In a celebrated circular entitled “Are you dead yet?” the then Secretary of the Human Services Department Dr John Paterson challenged hospital administrators to abandon their public sector ways and start acting as though they were running private corporations. There would be no more bailing out of the inefficient. They would stand or fall on their ability to trade at a profit.
Some of the improved productivity was from cutting costs. Hospitals outsourced hotel functions like linen supply, catering and cleaning and utilised every available bed for revenue generation. Why would you leave a bed vacant for a possible emergency admission when you could fill it with a patient who generated a payment? This led to reports of dirty wards and patients being kept in emergency departments on gurneys because no bed was available, and ultimately the removal of the Health Minister Marie Tehan.
The majority of the productivity increase was caused by additional activity. That year hospitals were able to access additional funds from a Commonwealth funded Medicare Additional Throughput Pool. Victoria got in early and gained a disproportionate share in the first year. The next year the other states caught up and the additional money disappeared. Along with it went much of the increased productivity.
But part of the improvement wasn’t new activity, it was just differently coded. In the one year the number of normal newborns admitted went from 13% to 53% and the number of emergency admissions that were discharged within four hours went through the roof. For some reason, suddenly half the children born from non-complicated deliveries were so ill that they had to be admitted to hospital and large numbers of people attending emergency departments were so ill that they had to be admitted, but not so ill that they had to stay in hospital for any length of time. The reason was that this generated a higher case payment.

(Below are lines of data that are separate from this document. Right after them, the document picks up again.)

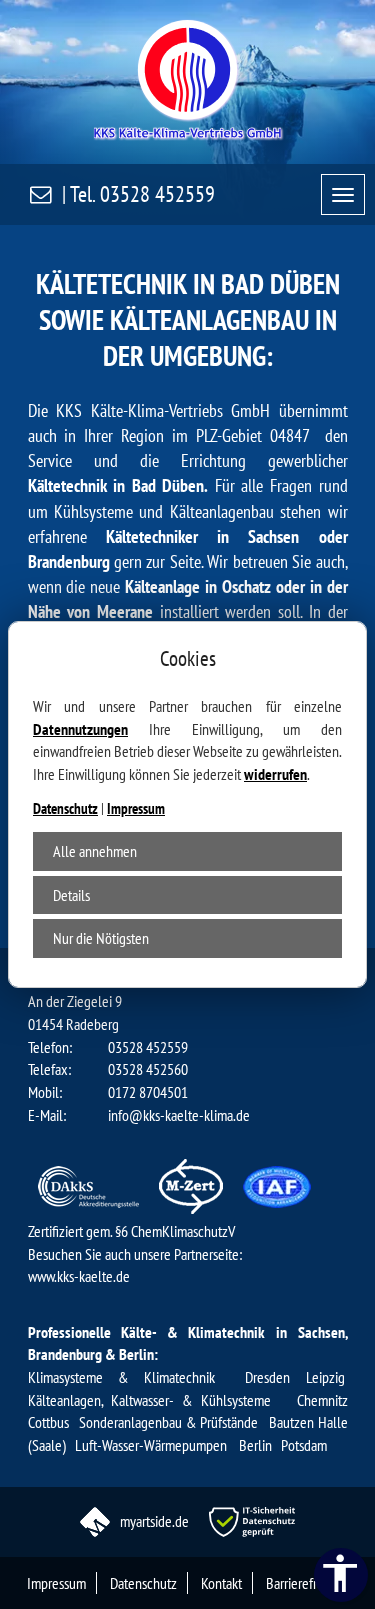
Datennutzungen (80, 729)
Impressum (136, 808)
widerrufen (275, 774)
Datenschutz (65, 808)
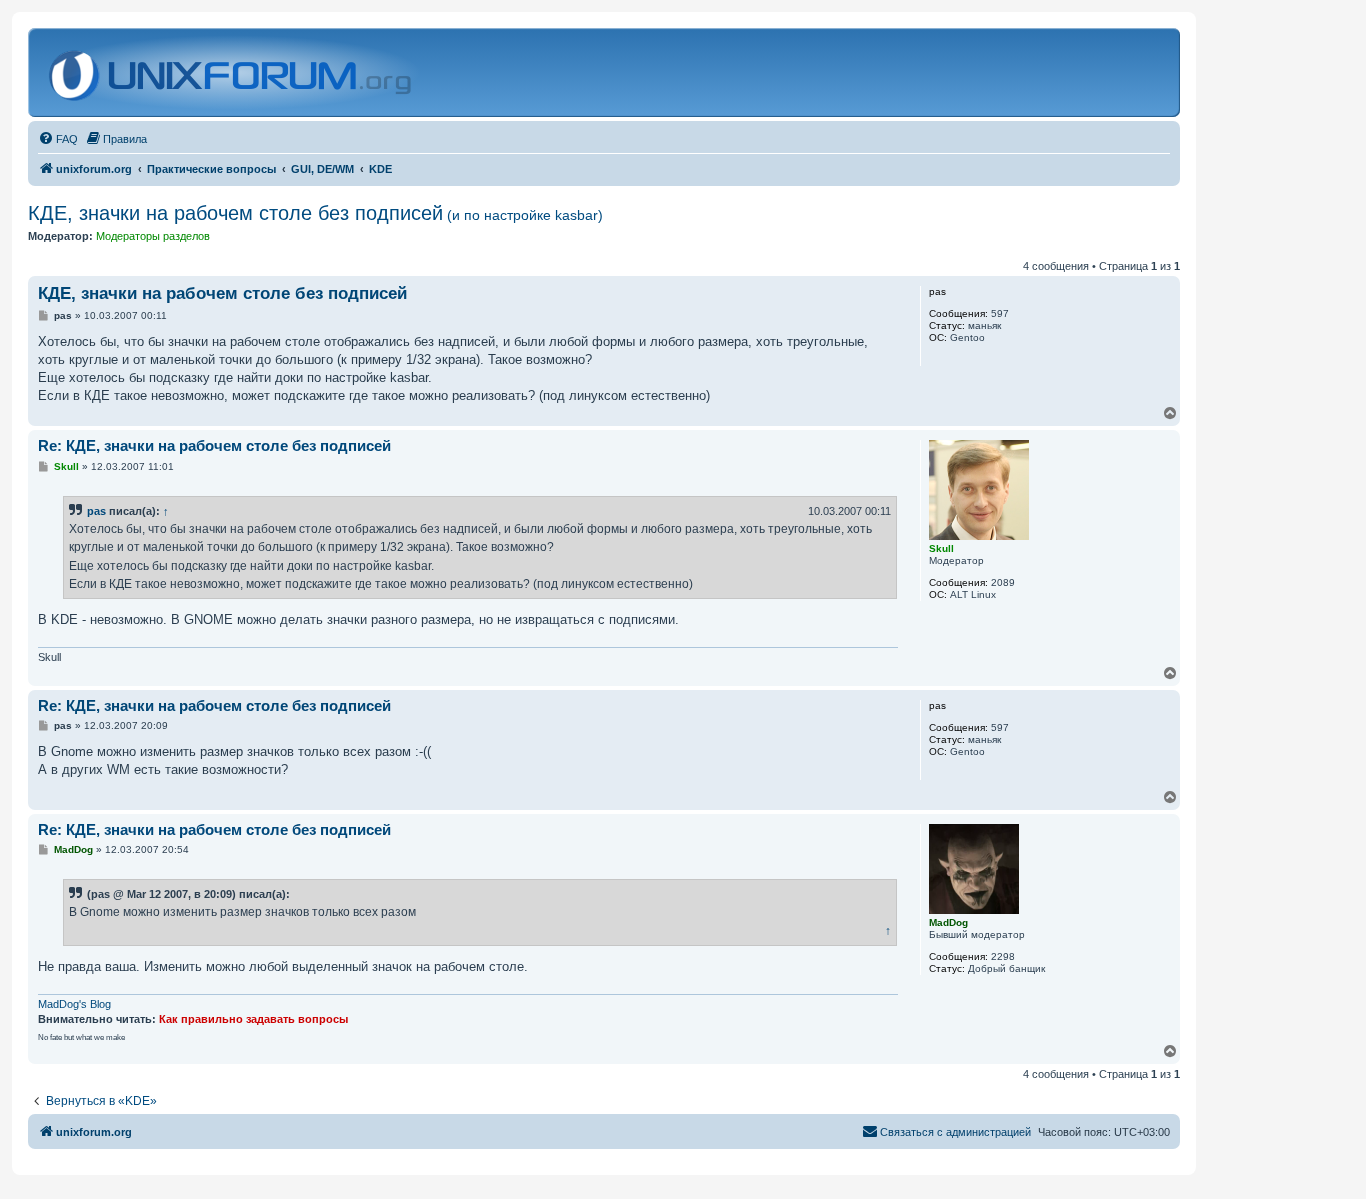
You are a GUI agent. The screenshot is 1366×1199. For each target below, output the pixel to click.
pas (96, 511)
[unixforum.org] (232, 72)
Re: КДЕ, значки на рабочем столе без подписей (214, 445)
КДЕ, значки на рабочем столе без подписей (315, 213)
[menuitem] (58, 139)
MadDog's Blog (74, 1004)
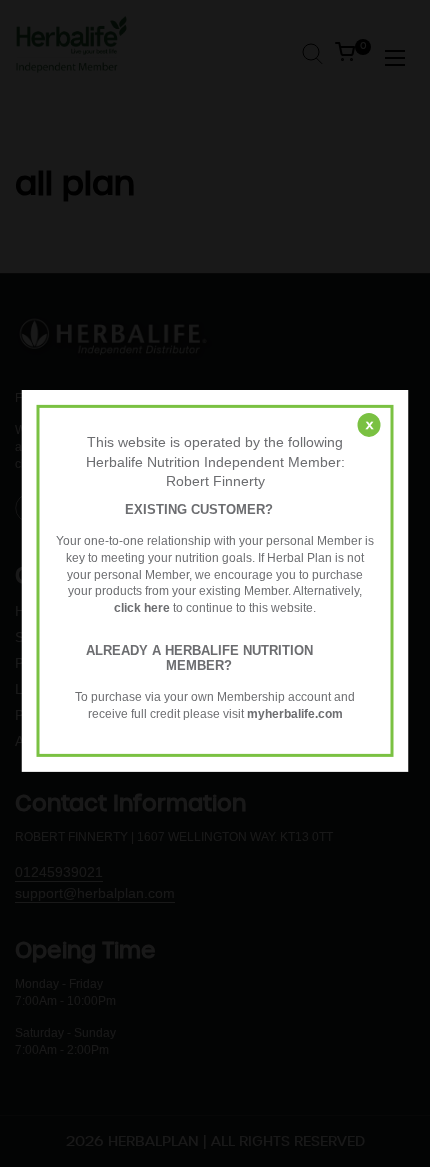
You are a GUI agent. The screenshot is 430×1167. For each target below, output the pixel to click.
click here (142, 608)
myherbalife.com (295, 714)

Paterson railed against doctors and administrators who rorted the system. But, in fact, they were only doing what he had urged them to do. Hospital managers were optimising their revenue within the rules as they were. Every subsequent year’s funding guidelines for hospitals has seen a rewriting of the rules to plug the latest hole spotted by enterprising operators.

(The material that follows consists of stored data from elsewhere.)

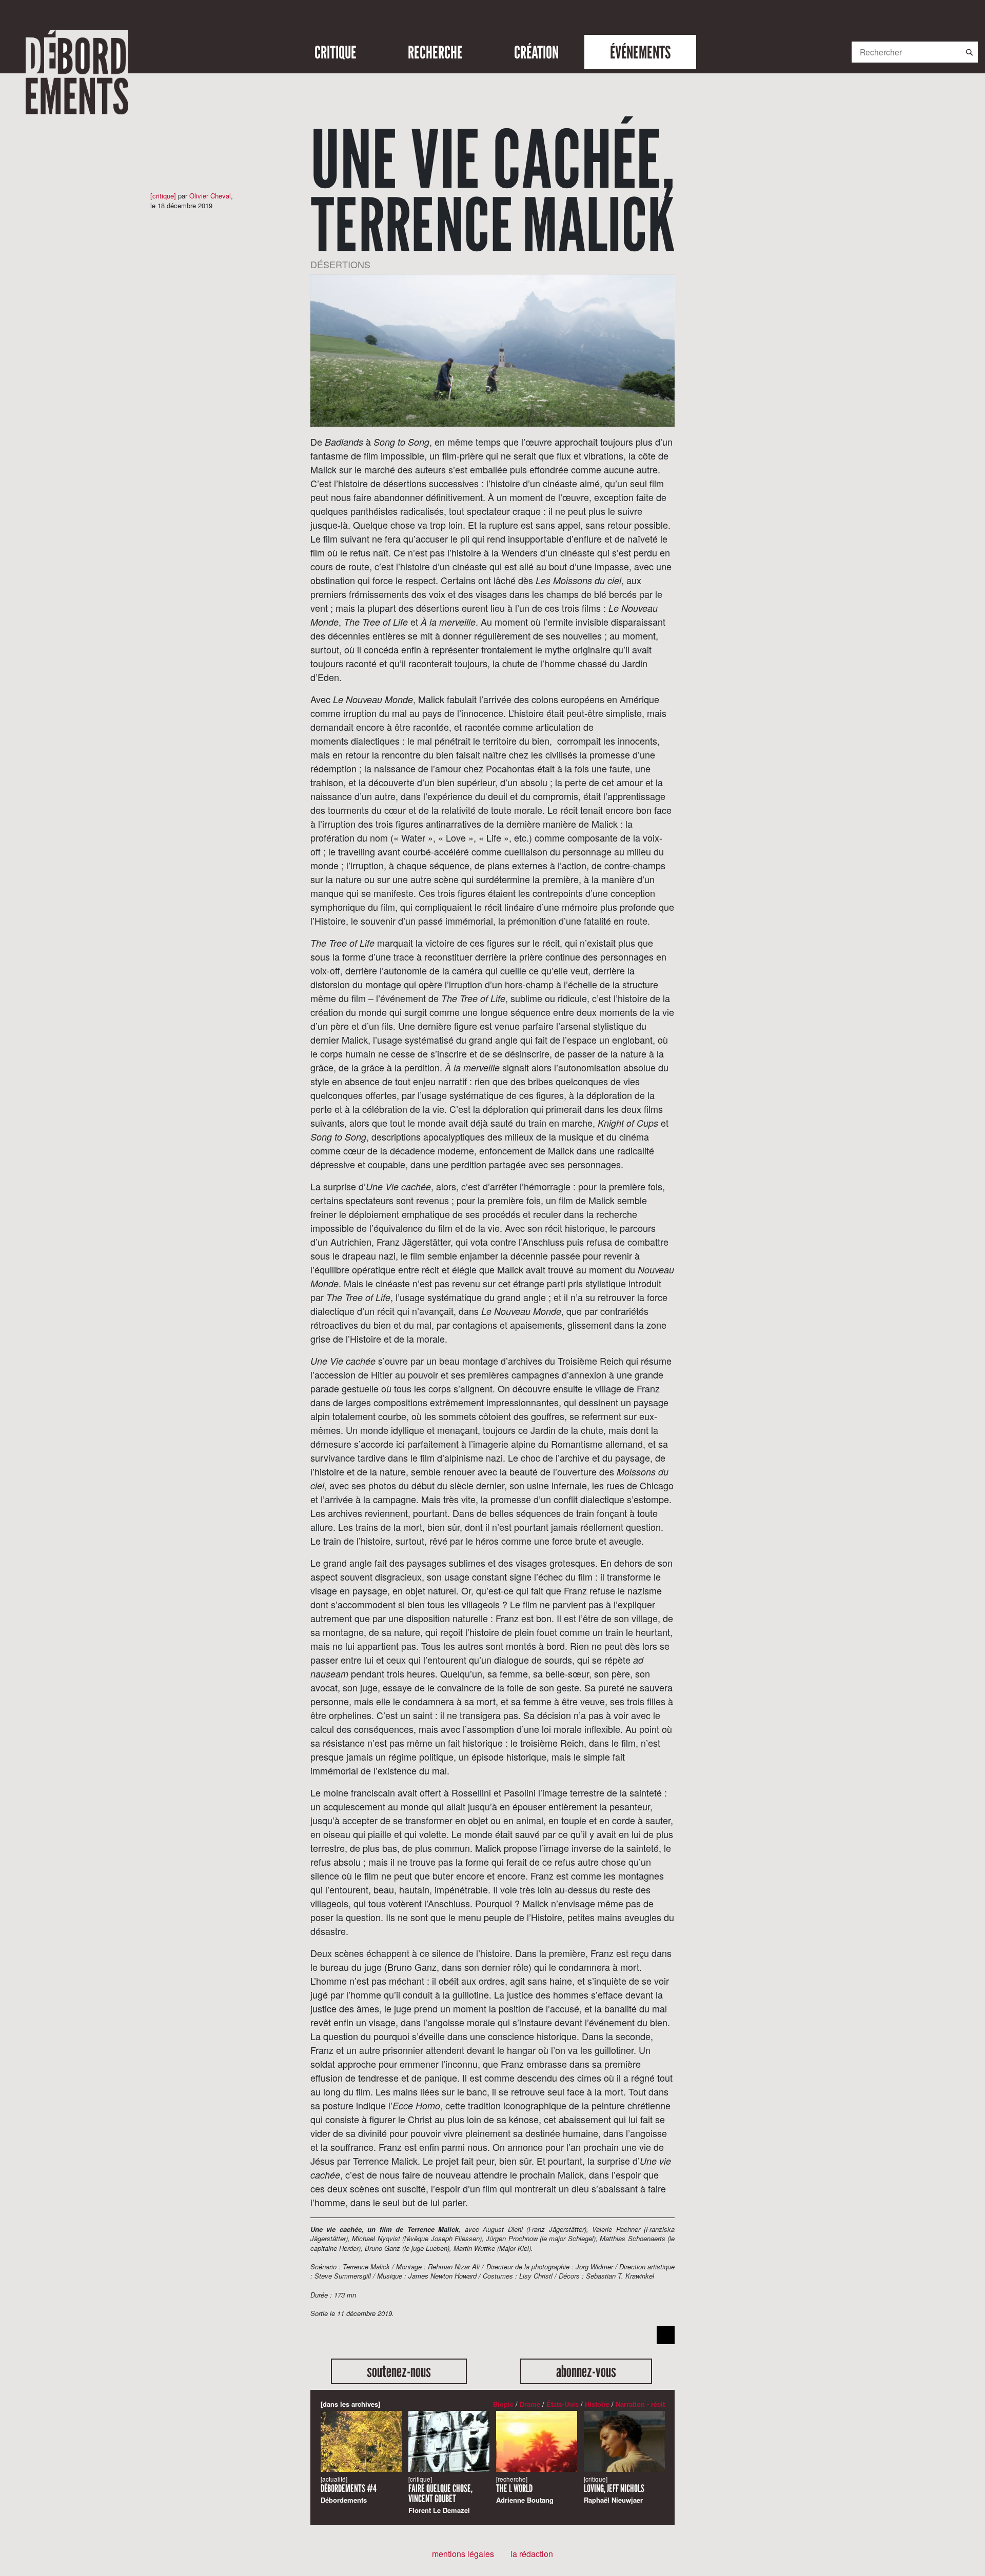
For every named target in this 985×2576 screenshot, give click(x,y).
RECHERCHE (435, 52)
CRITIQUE (335, 52)
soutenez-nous (399, 2371)
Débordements (349, 2490)
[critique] (163, 196)
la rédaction (531, 2554)
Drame (530, 2404)
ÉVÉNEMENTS (640, 52)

When the former Commonwealth Health Minister sought to introduce the Medicare Safety Net, he was advised that it would inevitably lead to increased costs, particularly for obstetrics. Clinicians are also businessmen. Why wouldn’t they restructure their bills so that items previously without charge were billed when there would be no additional charge to their patients.
The recent Victorian Ombudsman’s investigation found that a number of Victorian Hospitals had fabricated returns to the Department of Human Services in order to maximise performance incentive payments. But the context needs to be well understood. Hospital administrators who push the purchasing system to its limits have little to gain personally. They are merely trying to keep their hospitals afloat in circumstances where the money available to do so is diminishing in real terms.
The underlying strategy of the Howard Government’s health policy was to screw down the public system while subsidising private medicine. This saw the Commonwealth contribution to public health services decrease by 20% over the life of the last Australian Health Care Agreement. State governments increased their share but struggled to keep up with increasing demands and health inflation running at greater than 8%. The funds available for case payments in hospitals are, in their simplest form, the total pool of funds available divided by the amount of activity undertaken standardised for complexity. Limit the pool or increase the activity and you reduce the funds available for each payment.
In the 2009 Budget, the Rudd Government has moved to limit and control the application of the Medicare Safety Net, particularly when applied to obstetrics. There has been an implied criticism of doctors who have optimised their income to which both the outgoing and incoming AMA Presidents have taken exception. But again their actions are entirely rational given the pricing signals given by an ill thought out Safety Net policy.
Bad policy promotes distorting behaviours. If you provide inadequate funds to sustain the operations of public hospitals, responsible and well-intended administrators will stretch and bend the rules to keep essential public services viable. If you maintain an inefficient fee-for-service medical system with perverse rewards which encourage resource consumption, health professionals will respond accordingly. They are doing what you told them to do!
We would do well to focus on the system that generates the gaming rather than upon the individuals who play.